What you will do. Can you copy the material below word for word, leaving out the pictures?
__________________________________________________
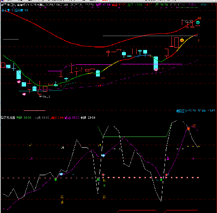Select the pink gem marker below the tall cyan candle
The image size is (217, 213).
156,70
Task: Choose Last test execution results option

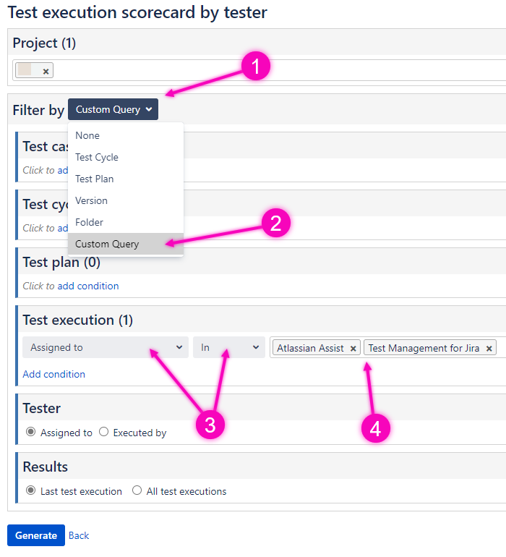Action: (x=31, y=490)
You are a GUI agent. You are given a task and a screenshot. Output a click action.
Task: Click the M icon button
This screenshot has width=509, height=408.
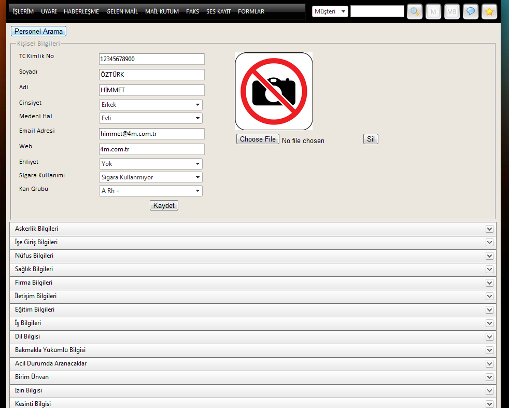tap(433, 11)
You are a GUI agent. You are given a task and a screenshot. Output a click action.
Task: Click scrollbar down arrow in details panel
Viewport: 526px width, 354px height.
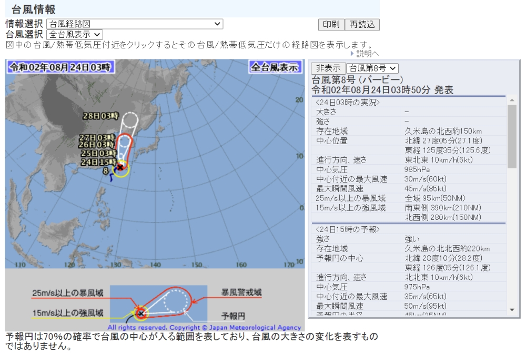(512, 310)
__________________________________________________
Complete response.
Select the pink gem marker below the tall cyan candle
The image size is (217, 213).
156,70
Task: Choose Last test execution results option

Action: (x=31, y=490)
You are a GUI agent. You are given a task and a screenshot. Output a click action.
Task: Click the M icon button
This screenshot has width=509, height=408.
tap(433, 11)
You are a GUI agent. You are given a task and a screenshot. Output a click action.
Task: Click scrollbar down arrow in details panel
Viewport: 526px width, 354px height.
(512, 310)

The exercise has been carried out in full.